We have the Environment Agency, Natural England, DEFRA, the Norfolk Rivers Trust, the Norfolk Anglers Conservation Association, the Your Fisheries Partnership, the Catchment Sensitive Farming Scheme, the Wensum Working Group, the Broads Authority, the Angling Trust, the Catchment Based Approach Project and endless other groups too numerous to mention.
Let me stress that this problem is not restricted to river silver fish. What, for example, has happened to the wild trout stocks of the upper Glaven? Even the Norfolk Rivers Trust, based there, admits that the decline has been catastrophic.
So what's going on? Is it water quality? Diffuse Water Pollution? Is it lack of fly life? Is it lack of woody debris? Abstraction? Crayfish? Compacted spawning beds? The influence of canoes? Or is predation?
This is the probable answer that most environmentalists appear to shy away from, an issue it seems that is too hot to handle. The modern answer this century to declining fisheries is habitat based. It goes that if you get the environment right, the fish are bound to thrive. For 20 years, though, we have seen that this is not the case. We have seen re-emerging fish populations that have then inevitably been decimated by predation. Possible physical restocking of upper rivers and a measure of predator control just have now to be looked at.

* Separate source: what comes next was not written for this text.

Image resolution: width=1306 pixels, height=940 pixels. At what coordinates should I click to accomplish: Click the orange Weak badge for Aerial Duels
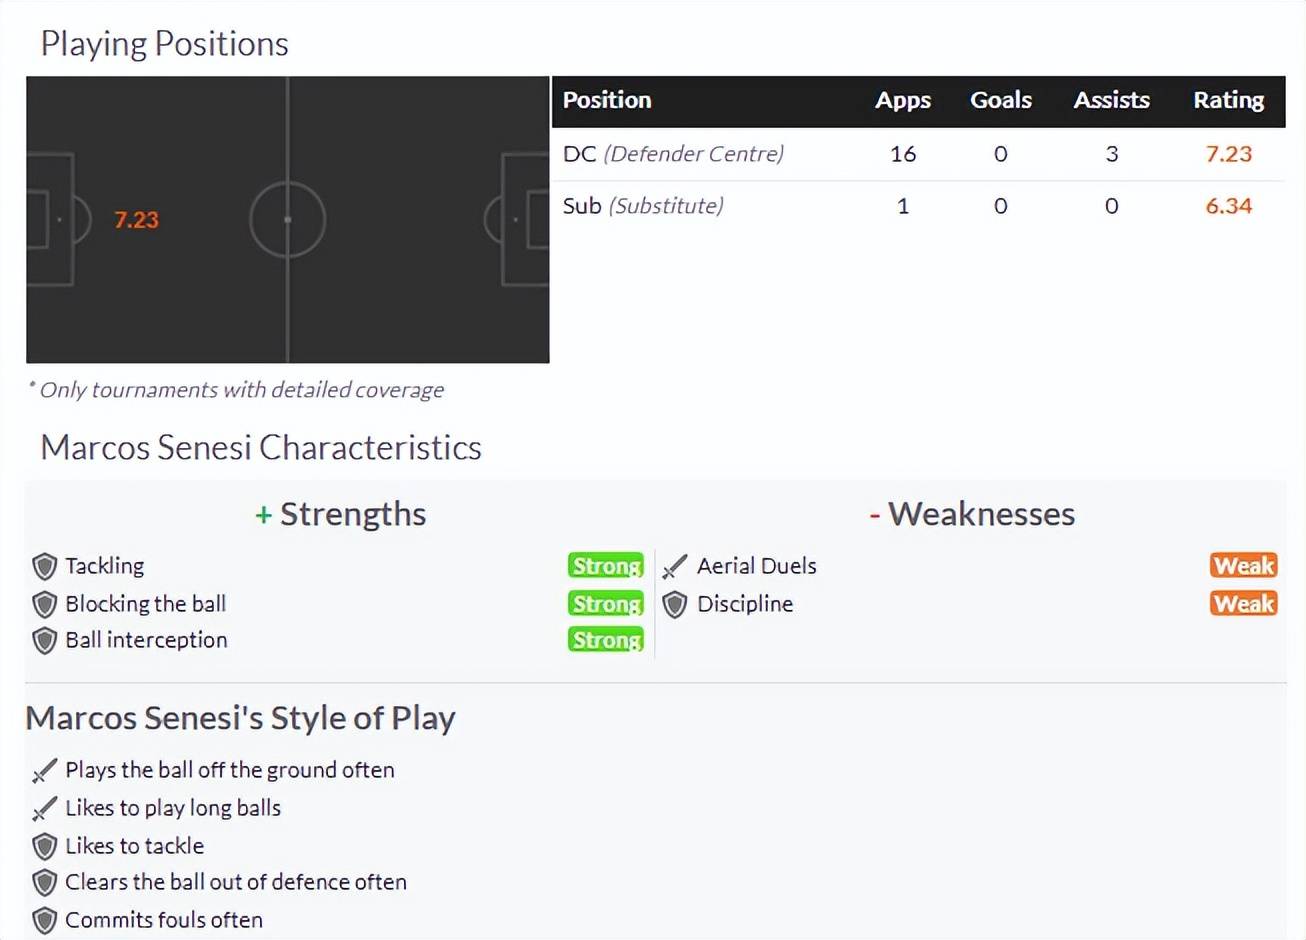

What is for sure is that John Wilson was right. We do not need more data. We do not need more monitoring. What we need is action. And we need action now.
Still, nature always does have the power to amaze. Whilst the dace might be a disappearing act, it seems that the Wensum gudgeon are back everywhere.
After an absence of years, I am catching my beloved gonks from Fakenham right down to the city. It is like millions of them have been dropped into the river from a spaceship! They are all of a good size and mature enough to suggest they have been in the river, hidden for years.
Mother Nature, eh? Just when you think she's croaked it she has the power to amaze.